Answer from the PyTorch code excerpt below.
1. What does the debug argument of LightningModel._shared_step do when it is True?
2. What is cosine_t_max described as?
3. What does the __len__ method of AtmosphericDataset return?
START Excerpted text
A PyTorch Lightning model for training and evaluation.

Attributes:
    model (nn.Module): The neural network model.
    learning_rate (float): Learning rate for the optimizer.
    cosine_t_max (int): Maximum number of iterations for the cosine annealing scheduler.
    train_mse (torchmetrics.MeanSquaredError): Metric for training mean squared error.
    val_mse (torchmetrics.MeanSquaredError): Metric for validation mean squared error.
    test_mse (torchmetrics.MeanSquaredError): Metric for testing mean squared error.

In [18]:
show_doc(LightningModel._shared_step)

---

### LightningModel._shared_step

>      LightningModel._shared_step (batch, debug=False)

Shared step for training, validation, and testing.

Args:
    batch (tuple): Input batch of data.
    debug (bool, optional): If True, prints the loss. Defaults to False.

Returns:
    tuple: Computed loss, true labels, and predicted labels.

In [19]:
#| export
class AtmosphericDataset(Dataset):
    def __init__(self, input_size, atmosphericData, runoff, transform=None):

        # Length of the sequence
        self.input_size = input_size

        # input data (x) 
        atmosphericDataStd = atmosphericData.std("time") # dimension will be channel, lat, lon
        atmosphericDataMean = atmosphericData.mean("time")
        self.atmosphericStats = (atmosphericDataMean, atmosphericDataStd)

        # output data - label (y)
        runoffData = runoff.transpose("time", "river")
        runoffDataMean = runoffData.mean("time")
        runoffDataSTD = runoffData.std("time")
        self.runoffDataStats = (runoffDataMean, runoffDataSTD)
        
        # normalize data
        X = ((atmosphericData - atmosphericDataMean)/atmosphericDataStd).compute()
        y = ((runoffData - runoffDataMean)/runoffDataSTD).compute()
        
        # an additional dimension for the channel is added
        # to end up with (time, channel, lat, lon)
        xStacked = X.to_array(dim='variable')
        xStacked = xStacked.transpose("time", "variable", "y", "x")

        assert xStacked.data.ndim == 4
        self.x = torch.tensor(xStacked.data, dtype=torch.float32)
        self.y = torch.tensor(y.data, dtype=torch.float32)

    def __getitem__(self, index):
        return self.x[index:index+(self.input_size)], self.y[index+int(self.input_size)]

    def __len__(self):
        return self.y.shape[0]-(self.input_size)

In [20]:
show_doc(AtmosphericDataset)

---

### AtmosphericDataset

>      AtmosphericDataset (input_size, atmosphericData, runoff, transform=None)

An abstract class representing a :class:`Dataset`.

All datasets that represent a map from keys to data samples should subclass
it. All subclasses should overwrite :meth:`__getitem__`, supporting fetching a
data sample for a given key. Subclasses could also optionally overwrite
:meth:`__len__`, which is expected to return the size of the dataset by many
:class:`~torch.utils.data.Sampler` implementations and the default options
of :class:`~torch.utils.data.DataLoader`.

.. note::
  :class:`~torch.utils.data.DataLoader` by default constructs a index
  sampler that yields integral indices.  To make it work with a map-style
  dataset with non-integral indices/keys, a custom sampler must be provided.
END Excerpted text
START Data
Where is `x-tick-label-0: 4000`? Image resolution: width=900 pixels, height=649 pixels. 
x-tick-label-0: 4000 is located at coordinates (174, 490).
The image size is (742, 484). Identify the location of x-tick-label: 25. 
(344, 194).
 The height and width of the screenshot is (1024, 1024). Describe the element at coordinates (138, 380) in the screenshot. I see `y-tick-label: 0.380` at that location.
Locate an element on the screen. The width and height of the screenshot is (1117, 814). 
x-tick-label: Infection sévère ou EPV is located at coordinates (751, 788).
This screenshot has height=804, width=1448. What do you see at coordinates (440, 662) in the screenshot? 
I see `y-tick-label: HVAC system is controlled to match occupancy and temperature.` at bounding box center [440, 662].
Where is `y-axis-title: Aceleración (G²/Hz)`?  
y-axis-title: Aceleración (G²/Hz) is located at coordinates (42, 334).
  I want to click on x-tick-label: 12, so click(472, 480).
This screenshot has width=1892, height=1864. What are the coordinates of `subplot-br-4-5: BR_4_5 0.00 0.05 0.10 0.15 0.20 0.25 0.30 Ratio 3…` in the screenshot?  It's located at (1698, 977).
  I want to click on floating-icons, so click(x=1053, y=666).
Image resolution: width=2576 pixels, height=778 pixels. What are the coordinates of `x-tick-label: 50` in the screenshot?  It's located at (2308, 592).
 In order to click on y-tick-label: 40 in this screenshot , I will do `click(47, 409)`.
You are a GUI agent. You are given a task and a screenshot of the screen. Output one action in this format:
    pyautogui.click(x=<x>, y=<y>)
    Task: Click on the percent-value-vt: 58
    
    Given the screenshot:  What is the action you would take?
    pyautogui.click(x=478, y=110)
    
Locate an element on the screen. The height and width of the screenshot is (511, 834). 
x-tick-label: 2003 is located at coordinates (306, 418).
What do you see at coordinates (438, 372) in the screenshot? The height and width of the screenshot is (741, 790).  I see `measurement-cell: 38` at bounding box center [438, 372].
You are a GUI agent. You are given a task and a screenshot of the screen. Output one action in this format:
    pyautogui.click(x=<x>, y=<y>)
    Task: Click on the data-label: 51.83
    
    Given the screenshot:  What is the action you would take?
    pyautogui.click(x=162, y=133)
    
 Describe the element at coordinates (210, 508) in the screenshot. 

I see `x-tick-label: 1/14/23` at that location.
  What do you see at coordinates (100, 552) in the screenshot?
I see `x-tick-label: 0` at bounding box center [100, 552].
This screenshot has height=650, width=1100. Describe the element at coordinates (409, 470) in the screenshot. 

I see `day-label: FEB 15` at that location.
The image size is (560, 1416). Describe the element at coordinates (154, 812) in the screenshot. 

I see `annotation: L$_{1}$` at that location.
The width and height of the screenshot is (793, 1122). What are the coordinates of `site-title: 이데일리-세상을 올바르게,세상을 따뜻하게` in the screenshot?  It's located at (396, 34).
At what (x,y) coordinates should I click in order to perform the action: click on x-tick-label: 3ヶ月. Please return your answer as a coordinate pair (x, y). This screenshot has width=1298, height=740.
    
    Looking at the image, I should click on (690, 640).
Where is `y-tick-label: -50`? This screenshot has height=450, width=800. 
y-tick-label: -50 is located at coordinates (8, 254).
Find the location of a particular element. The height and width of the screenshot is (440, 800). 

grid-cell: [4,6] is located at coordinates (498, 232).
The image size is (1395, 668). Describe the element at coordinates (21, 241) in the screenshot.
END Data
Task solution
1. It prints the loss.
2. The maximum number of iterations for the cosine annealing scheduler.
3. self.y.shape[0]-(self.input_size), the length of y along its first dimension minus input_size.